Similar to the 2017 M-Series, the 2018 Vizio M65-F0 can play 24p content without judder, but only when played from a native 24p source like a Blu-ray player or from the native apps. To remove judder set Film mode to on
The Vizio M-Series 2018 does not support any of the variable refresh rate technologies, including AMD's Freesync 2.
The Vizio M Series 2018 can play almost any content including HDR. It has excellent low input lag both for SDR and HDR content and it is definitely an improvement with regards to inputs from last years model. Appart from the input lag that has almost halved, the TV supports 4k @ 60 Hz @ 4:2:2 or 4:4:4 color on all ports, as long as you set it to 'Full UHD Color'. This year's M-Series also has a tuner, unlike the previous two years' models.
The input lag is superb and almost half of last year's model. To achieve low input lag you must set the 'Game Low Latency' to on as its is the only setting that matters for input lag. All picture modes can have low input lag, however only the 'Computer' mode can show proper 4:4:4 color.
Aside: The TV treated the Leo Bodnar tool differently than the Leo Bodnar + HDFury chain, in a similar way as last year's M Series 2017, but on the M Series 2018 the input lag didn't change as a result. See the Additional Review Notes for more detail.
Most common resolutions are supported at 60Hz except 1440p. However, this TV does not support 120 Hz.
Only in 'Computer' picture mode can 4:4:4 color be displayed properly. This years' model can support 4k @ 60 Hz @ 4:2:2 or 4:4:4 color on all ports, but it works only when 'Full UHD Color' is enabled for that port.
4k @ 60Hz @ 4:4:4 + HDR is also supported.
The inputs on the side include sockets for Component input which is rare for a TV.
The rear inputs include an 'analog audio out' so you can use wireless headphones with no need for adaptors. Also, a 'Cable/Antenna' input is present to accommodate the TV tuner that is included in this year's model.

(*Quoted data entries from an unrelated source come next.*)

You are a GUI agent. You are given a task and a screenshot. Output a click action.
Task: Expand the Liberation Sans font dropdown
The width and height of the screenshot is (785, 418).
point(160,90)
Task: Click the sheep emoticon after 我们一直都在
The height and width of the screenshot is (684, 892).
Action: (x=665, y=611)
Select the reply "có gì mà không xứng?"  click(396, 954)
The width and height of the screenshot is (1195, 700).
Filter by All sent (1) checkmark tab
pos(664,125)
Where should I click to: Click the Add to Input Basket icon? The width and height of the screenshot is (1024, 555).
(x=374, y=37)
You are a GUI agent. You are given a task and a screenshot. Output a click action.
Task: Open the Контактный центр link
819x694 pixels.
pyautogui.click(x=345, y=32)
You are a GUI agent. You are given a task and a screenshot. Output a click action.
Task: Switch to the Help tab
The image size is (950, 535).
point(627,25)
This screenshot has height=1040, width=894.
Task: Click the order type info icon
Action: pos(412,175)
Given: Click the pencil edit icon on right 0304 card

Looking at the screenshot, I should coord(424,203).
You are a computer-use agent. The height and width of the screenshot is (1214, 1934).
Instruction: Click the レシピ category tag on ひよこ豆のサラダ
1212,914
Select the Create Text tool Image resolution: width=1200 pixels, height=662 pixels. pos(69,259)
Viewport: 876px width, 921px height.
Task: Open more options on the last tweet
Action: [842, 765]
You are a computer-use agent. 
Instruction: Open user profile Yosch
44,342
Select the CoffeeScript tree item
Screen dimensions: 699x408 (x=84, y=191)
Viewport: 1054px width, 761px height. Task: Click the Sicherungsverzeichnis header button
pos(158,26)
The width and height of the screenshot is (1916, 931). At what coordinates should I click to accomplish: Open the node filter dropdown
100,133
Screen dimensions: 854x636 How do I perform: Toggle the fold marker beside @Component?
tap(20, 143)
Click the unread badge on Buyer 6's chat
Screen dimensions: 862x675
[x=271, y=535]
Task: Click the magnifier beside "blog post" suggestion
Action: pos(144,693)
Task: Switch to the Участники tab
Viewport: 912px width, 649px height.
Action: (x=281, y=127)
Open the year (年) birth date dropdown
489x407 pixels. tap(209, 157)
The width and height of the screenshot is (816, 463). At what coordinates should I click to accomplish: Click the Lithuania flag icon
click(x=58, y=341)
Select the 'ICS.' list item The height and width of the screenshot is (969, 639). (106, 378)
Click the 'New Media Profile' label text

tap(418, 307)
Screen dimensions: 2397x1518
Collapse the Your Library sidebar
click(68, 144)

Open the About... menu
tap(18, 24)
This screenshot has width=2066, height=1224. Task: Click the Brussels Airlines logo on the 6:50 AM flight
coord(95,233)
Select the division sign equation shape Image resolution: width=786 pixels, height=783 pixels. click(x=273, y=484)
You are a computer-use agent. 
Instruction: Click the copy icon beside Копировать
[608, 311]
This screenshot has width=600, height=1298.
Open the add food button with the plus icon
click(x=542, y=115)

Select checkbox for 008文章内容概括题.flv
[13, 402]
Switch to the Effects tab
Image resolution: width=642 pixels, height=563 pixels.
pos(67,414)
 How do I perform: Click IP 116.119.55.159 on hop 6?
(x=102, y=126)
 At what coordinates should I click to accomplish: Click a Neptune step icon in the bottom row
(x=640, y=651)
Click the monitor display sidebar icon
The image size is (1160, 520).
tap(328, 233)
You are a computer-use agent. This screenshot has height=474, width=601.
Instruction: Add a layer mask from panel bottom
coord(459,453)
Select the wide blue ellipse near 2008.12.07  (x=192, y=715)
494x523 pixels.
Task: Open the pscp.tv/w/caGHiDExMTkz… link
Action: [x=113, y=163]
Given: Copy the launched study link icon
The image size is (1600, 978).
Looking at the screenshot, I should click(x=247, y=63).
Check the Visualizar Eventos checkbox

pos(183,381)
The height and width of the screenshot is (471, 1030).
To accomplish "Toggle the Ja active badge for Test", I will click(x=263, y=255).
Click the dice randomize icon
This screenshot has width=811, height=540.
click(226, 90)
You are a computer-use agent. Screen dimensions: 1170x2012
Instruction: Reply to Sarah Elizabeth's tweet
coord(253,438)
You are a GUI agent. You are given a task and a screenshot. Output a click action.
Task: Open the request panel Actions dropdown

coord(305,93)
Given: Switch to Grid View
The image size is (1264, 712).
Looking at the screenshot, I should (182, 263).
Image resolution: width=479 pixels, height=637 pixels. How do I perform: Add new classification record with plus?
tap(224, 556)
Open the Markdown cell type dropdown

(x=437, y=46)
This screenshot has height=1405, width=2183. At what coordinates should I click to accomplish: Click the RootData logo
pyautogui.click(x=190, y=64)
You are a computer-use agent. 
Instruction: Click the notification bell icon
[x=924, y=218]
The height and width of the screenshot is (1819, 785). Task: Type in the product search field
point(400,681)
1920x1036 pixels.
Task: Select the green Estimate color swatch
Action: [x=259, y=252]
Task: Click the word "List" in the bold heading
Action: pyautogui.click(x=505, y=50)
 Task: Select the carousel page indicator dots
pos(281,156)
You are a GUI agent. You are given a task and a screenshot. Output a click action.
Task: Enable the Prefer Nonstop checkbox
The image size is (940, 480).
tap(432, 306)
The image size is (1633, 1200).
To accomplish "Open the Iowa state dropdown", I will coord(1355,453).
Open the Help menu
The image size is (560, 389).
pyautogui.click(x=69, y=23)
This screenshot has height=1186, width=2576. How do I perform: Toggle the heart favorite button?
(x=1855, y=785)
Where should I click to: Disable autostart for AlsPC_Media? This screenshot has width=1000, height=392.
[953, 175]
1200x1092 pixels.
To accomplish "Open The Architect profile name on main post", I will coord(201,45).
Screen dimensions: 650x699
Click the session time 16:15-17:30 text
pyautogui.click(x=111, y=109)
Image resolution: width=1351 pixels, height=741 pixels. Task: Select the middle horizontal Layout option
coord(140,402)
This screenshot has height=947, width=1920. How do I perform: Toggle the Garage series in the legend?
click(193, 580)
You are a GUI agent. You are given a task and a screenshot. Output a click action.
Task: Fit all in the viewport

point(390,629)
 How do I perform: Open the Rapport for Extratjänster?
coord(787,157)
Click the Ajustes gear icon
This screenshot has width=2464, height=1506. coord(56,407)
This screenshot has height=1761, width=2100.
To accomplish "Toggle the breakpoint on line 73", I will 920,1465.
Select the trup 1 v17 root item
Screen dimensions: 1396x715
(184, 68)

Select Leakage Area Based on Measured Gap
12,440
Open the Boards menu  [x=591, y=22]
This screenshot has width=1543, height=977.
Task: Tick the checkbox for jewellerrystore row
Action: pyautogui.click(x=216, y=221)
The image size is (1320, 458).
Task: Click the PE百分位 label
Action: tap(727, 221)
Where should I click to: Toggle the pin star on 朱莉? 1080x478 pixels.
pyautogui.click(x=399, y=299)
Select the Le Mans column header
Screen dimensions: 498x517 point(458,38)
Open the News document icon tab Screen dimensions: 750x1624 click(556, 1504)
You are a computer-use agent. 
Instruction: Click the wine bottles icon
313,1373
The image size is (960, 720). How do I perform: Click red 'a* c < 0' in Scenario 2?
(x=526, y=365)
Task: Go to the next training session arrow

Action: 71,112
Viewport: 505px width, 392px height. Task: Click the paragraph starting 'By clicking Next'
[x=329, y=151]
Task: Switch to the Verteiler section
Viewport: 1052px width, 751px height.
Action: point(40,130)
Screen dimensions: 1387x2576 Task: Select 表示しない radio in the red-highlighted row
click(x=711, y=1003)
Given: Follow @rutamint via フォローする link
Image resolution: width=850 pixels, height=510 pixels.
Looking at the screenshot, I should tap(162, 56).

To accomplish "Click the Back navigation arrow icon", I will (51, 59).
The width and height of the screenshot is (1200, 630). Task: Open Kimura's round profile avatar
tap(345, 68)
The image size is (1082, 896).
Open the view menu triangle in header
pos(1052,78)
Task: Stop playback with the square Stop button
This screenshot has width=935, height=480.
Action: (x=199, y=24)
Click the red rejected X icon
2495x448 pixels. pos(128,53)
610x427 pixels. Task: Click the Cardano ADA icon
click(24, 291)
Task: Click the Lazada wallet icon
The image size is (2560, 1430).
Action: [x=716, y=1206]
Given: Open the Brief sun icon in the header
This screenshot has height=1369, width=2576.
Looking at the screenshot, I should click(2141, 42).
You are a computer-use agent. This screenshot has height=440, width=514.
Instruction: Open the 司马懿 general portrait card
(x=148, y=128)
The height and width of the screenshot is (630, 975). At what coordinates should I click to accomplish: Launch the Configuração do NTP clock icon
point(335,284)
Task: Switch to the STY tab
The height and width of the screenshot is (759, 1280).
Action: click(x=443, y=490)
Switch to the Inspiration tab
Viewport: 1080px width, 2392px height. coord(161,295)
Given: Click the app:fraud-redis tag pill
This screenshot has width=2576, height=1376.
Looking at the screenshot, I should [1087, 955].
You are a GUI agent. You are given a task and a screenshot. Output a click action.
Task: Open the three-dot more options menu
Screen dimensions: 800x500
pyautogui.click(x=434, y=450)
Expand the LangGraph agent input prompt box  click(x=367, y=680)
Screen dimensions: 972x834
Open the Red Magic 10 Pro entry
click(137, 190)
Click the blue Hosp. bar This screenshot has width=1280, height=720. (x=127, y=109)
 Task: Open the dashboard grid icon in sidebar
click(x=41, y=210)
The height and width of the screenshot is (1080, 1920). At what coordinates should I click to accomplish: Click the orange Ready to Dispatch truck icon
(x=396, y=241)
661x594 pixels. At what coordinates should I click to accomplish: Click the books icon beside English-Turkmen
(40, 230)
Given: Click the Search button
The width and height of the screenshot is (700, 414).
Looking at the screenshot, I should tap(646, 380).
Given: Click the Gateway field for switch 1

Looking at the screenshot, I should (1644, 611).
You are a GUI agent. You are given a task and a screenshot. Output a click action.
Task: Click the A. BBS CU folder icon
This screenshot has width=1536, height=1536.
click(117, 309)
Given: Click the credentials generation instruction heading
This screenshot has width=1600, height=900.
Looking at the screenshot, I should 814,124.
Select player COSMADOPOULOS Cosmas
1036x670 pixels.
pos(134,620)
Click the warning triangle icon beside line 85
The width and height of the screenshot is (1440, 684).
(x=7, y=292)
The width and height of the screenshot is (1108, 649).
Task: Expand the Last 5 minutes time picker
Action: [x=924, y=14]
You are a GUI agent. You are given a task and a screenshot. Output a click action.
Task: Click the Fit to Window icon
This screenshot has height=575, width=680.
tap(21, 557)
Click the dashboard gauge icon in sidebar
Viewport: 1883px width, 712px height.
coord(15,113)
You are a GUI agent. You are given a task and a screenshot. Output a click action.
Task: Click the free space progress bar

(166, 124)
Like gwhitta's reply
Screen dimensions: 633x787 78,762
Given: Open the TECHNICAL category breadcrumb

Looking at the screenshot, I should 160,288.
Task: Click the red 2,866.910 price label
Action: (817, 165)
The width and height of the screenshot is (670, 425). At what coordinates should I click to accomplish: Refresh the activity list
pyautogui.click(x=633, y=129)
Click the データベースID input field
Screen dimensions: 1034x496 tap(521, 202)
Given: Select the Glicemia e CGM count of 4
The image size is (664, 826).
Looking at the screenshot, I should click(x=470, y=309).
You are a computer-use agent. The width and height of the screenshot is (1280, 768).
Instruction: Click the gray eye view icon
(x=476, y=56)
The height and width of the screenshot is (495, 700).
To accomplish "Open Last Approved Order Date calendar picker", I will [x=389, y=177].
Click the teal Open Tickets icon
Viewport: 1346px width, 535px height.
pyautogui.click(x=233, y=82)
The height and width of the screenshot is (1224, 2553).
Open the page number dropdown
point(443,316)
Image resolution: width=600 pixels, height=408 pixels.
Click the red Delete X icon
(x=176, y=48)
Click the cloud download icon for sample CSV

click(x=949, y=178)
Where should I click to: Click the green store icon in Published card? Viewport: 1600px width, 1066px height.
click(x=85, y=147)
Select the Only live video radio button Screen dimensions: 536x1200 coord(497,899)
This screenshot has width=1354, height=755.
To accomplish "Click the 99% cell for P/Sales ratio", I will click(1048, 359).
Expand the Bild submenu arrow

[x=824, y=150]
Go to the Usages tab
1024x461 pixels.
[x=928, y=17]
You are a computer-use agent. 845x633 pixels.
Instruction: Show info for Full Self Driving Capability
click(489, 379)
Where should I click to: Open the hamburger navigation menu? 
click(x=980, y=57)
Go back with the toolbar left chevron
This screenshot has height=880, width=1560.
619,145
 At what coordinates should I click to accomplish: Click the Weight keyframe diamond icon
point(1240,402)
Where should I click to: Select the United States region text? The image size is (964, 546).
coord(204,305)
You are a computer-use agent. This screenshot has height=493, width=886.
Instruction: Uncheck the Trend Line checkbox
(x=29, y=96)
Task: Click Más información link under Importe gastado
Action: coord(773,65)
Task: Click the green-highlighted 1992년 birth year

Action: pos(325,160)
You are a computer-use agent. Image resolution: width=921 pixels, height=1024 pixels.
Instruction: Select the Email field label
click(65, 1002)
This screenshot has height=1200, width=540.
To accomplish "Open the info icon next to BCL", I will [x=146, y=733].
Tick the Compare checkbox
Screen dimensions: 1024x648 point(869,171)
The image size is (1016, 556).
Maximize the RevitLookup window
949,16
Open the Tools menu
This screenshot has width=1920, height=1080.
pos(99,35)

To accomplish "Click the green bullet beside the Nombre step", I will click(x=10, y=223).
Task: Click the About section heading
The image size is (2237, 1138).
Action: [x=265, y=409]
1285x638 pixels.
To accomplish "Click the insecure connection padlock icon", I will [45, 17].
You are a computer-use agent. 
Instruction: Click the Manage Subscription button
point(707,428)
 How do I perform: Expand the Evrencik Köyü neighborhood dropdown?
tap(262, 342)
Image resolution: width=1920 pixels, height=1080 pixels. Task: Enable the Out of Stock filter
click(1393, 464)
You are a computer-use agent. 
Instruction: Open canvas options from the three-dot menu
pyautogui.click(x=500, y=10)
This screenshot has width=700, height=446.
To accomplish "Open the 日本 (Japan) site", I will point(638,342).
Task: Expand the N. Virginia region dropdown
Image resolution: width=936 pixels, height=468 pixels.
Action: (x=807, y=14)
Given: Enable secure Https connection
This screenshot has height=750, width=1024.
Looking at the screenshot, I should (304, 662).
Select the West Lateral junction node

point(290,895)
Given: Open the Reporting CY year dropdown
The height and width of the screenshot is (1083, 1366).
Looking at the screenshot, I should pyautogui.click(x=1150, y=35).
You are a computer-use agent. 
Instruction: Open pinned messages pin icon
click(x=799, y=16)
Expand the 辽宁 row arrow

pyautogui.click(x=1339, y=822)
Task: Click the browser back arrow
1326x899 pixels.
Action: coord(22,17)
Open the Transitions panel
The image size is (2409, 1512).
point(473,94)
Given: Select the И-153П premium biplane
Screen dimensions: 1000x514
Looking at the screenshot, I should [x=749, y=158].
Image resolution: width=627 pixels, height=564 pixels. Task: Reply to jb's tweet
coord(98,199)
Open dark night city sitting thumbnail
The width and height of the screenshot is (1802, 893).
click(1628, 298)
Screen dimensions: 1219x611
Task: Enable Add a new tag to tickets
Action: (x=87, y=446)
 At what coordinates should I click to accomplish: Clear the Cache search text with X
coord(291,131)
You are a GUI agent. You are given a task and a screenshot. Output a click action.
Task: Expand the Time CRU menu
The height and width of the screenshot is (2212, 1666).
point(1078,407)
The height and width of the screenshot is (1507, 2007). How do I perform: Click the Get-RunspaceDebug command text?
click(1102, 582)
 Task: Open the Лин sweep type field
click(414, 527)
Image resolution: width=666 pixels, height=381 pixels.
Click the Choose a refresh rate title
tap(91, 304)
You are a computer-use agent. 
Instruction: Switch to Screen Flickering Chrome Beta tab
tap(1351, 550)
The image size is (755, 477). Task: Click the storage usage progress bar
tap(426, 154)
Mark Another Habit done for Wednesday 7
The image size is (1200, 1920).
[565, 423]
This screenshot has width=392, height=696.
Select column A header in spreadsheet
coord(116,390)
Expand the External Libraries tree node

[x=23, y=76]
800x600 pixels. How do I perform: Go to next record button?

The sound quality of the Vizio M Series 2018 is ordinary. This TV gets decently loud, but it may not be loud enough for large and noisy environments. It also lacks a lot of bass and doesn't produce much thump or punch. However, it produces clear dialogs and has relatively low distortion. For a better sound, dedicated speakers or a soundbar is recommended.
The frequency response is mediocre. Low-frequency extension (LFE) is at 107Hz, which means this TV doesn't produce a lot of thump or punch in the bass range. The response above the TV's LFE point is good, suggesting clear dialog reproduction. However, there is significant pumping and compression at louder volumes, and since this TV doesn't have a room correction system, it wasn't able to remove the modes of our test room around 200Hz. Additionally, this TV gets decently loud, but it may not be loud enough for large and noisy environments,
The distortion performance of the Vizio M65-F0 is decent. The overall amount of THD produced is within decent limits at 80dB SPL, and there is not a big jump in THD at maximum volume either. However, this TV doesn't get very loud.
The Vizio M Series 65 uses the Vizio SmartCast smart interface. The selection of smart features is very basic, the main attraction is the built-in Chromecast media streaming device, which allows you to stream files from just about anything. There is a small selection of built-in apps that cover the basics, but there is no app store and no way to add additional functionality.